- **What you need to do**: Your answer is every line of the material below in which the string "agent" occurs.

- **Provided records**:
-*-

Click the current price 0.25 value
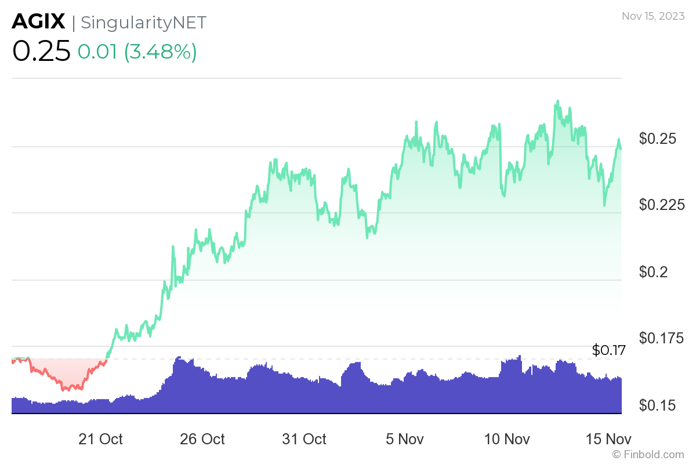Viewport: 696px width, 464px height. pyautogui.click(x=41, y=51)
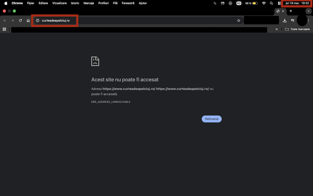Open the Chrome downloads icon
Viewport: 313px width, 196px height.
pyautogui.click(x=285, y=20)
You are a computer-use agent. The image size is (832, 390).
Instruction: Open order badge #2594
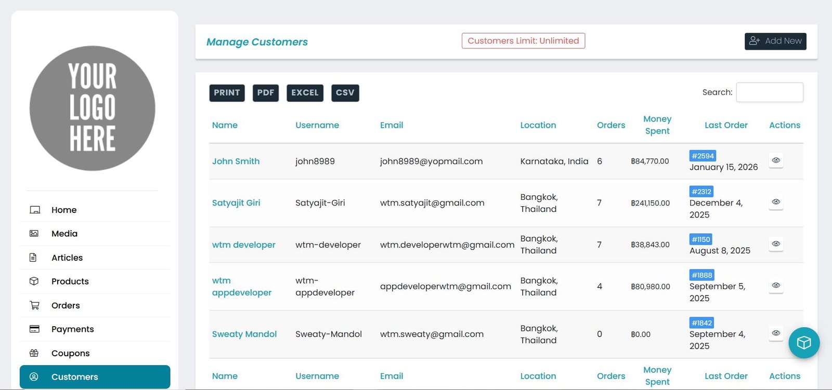(702, 156)
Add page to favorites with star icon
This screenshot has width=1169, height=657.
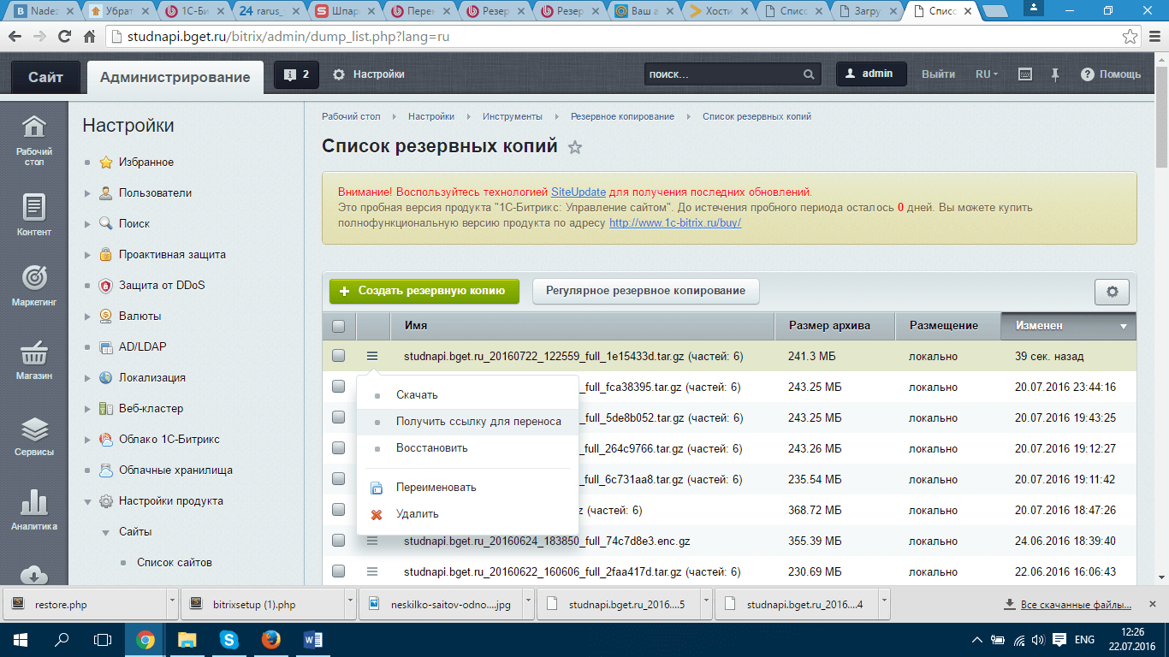click(x=575, y=147)
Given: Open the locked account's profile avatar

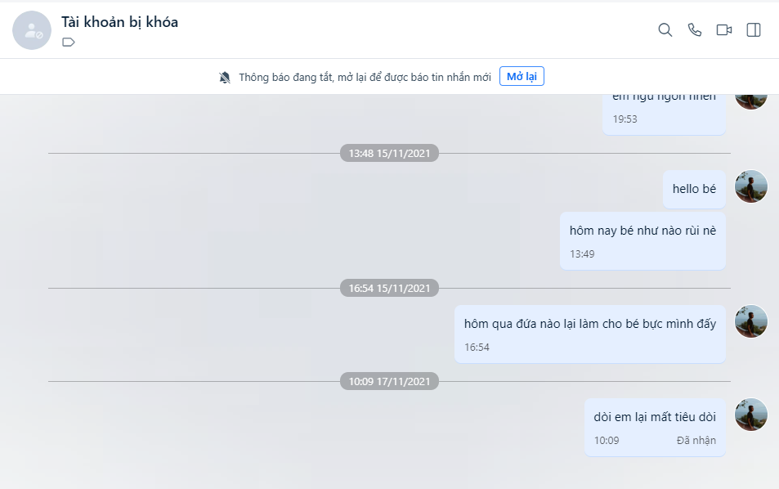Looking at the screenshot, I should coord(32,30).
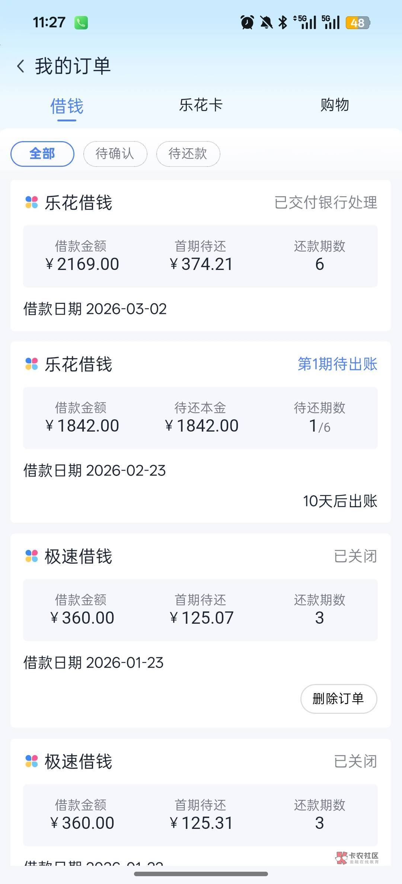The height and width of the screenshot is (884, 402).
Task: Tap the alarm clock status icon
Action: pyautogui.click(x=247, y=23)
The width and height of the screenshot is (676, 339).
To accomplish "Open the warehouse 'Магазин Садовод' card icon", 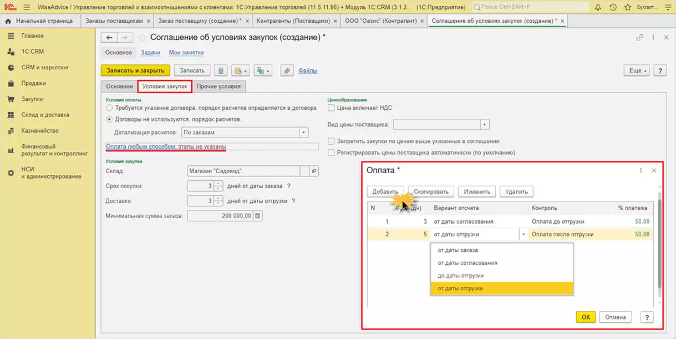I will pos(314,171).
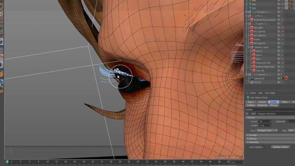
Task: Click the Dome light icon
Action: pyautogui.click(x=252, y=39)
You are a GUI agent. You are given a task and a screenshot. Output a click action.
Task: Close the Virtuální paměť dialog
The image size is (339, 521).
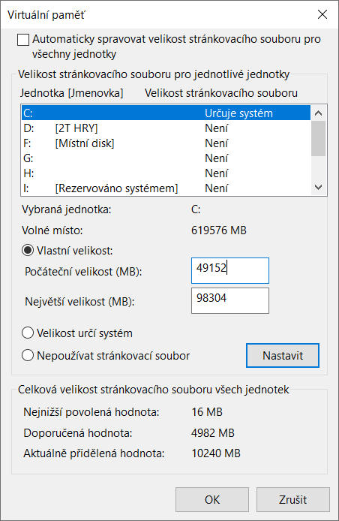322,14
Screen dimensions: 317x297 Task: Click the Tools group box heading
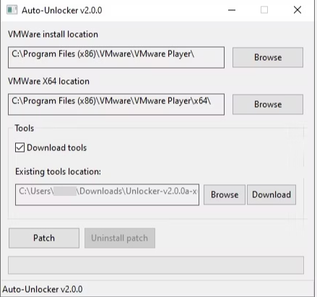[25, 128]
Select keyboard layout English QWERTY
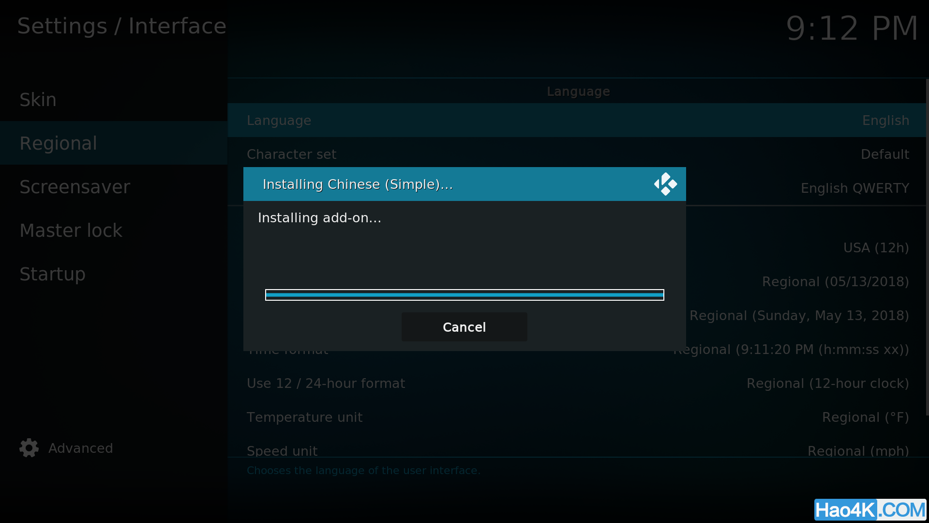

-*-

- **Task output**:
You are a computer-use agent. The image size is (832, 390).
You are a GUI agent. You are given a task and a screenshot. Output a click action.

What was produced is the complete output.